Nach der Kapitulation im Mai 1945 wurden die Gebäude der Reichskanzlei von sowjetischen und später alliierten Truppen besetzt. Die materielle Hinterlassenschaft des Regimes wurde zu einem begehrten Objekt für Souvenirjäger. Amerikanische, britische, französische und sowjetische Soldaten nahmen zahlreiche Gegenstände als Kriegstrophäen mit. Das Tafelsilber gehörte zu den besonders beliebten Souvenirs, da es handlich, wertvoll und mit der eindeutigen NS-Symbolik versehen war. Auch die Berliner Zivilbevölkerung, deren Haushalte häufig durch Bombenangriffe zerstört worden waren, bediente sich an den Überresten der Reichskanzlei, um ihre eigenen Verluste zu ersetzen.

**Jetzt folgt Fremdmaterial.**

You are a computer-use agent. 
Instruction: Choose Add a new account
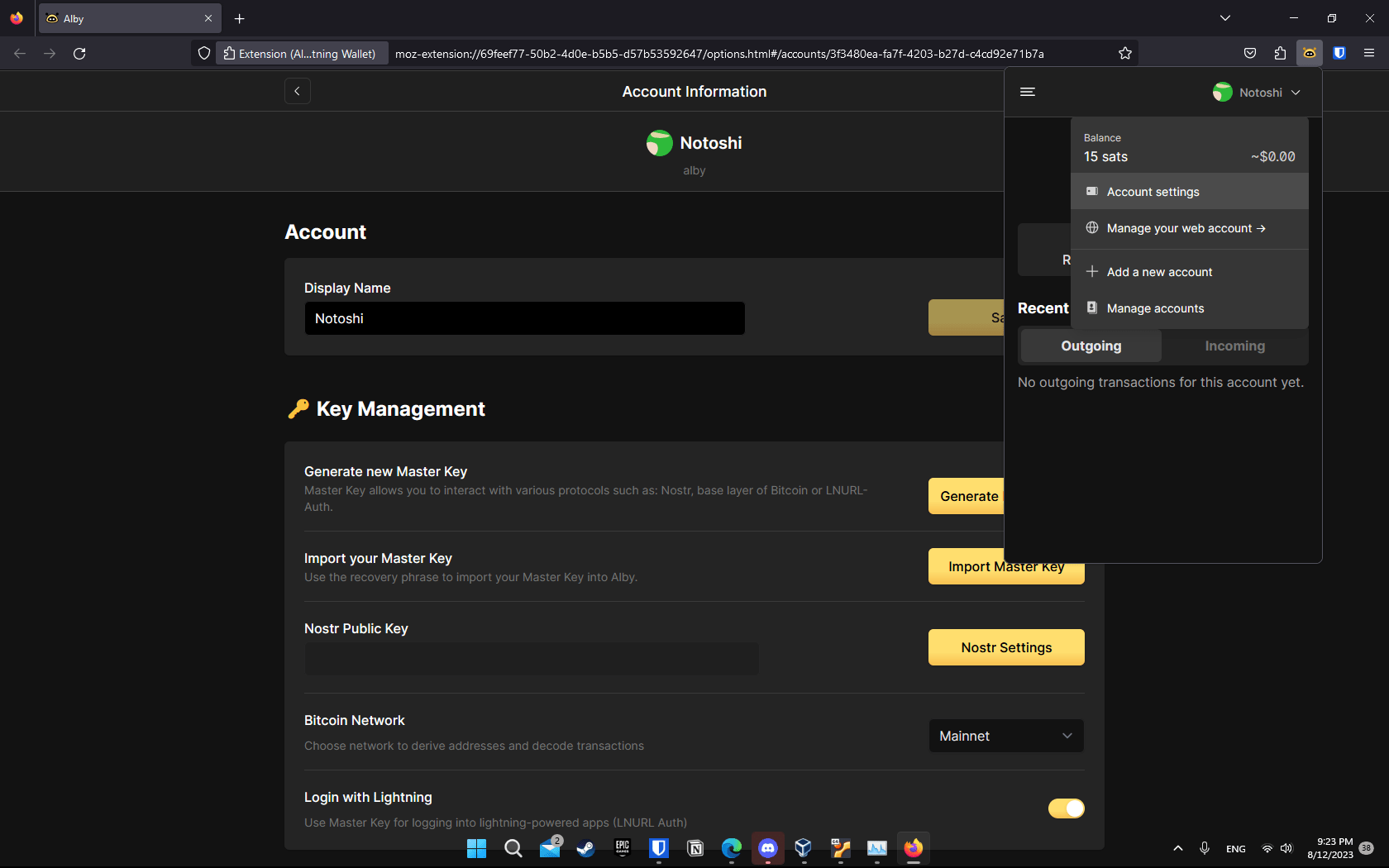(1159, 272)
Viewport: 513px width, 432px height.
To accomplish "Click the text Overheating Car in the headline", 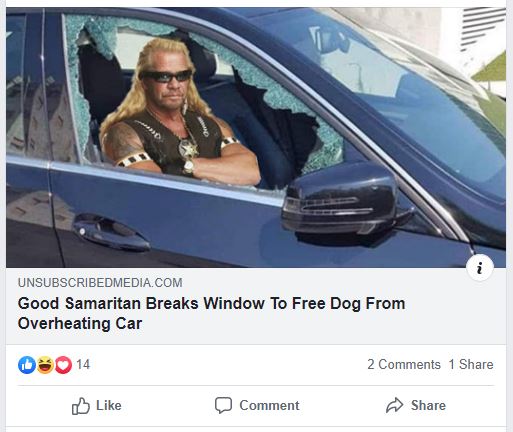I will point(80,324).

Die Provenienz solcher Objekte ist heute von großer historischer und museologischer Bedeutung. Als “US-Kriegsbeute” bezeichnete Stücke dokumentieren die Endphase des Zweiten Weltkriegs und die Besatzungszeit. Sie sind materielle Zeugnisse eines untergegangenen Regimes und werfen Fragen nach Erinnerungskultur, Aufarbeitung und dem Umgang mit belasteten Objekten auf.

Aus konservatorischer Sicht zeigt die Gabel “leichte Gebrauchspuren”, was auf ihren tatsächlichen Einsatz bei offiziellen Anlässen hindeutet. Die Erhaltung ist als gut zu bezeichnen (Zustand 2), was bei einem über 85 Jahre alten Objekt bemerkenswert ist. Die Feinsilberauflage und die detaillierte Reliefarbeit sind charakteristisch für die hohe handwerkliche Qualität der Bruckmann-Manufaktur.

Heute sind solche Objekte wichtige Quellen für die Erforschung der Alltagskultur und Repräsentationsformen des NS-Regimes. Sie werden in Museen und Sammlungen bewahrt und dienen der historischen Bildung und Aufklärung über die materielle Kultur des Dritten Reiches.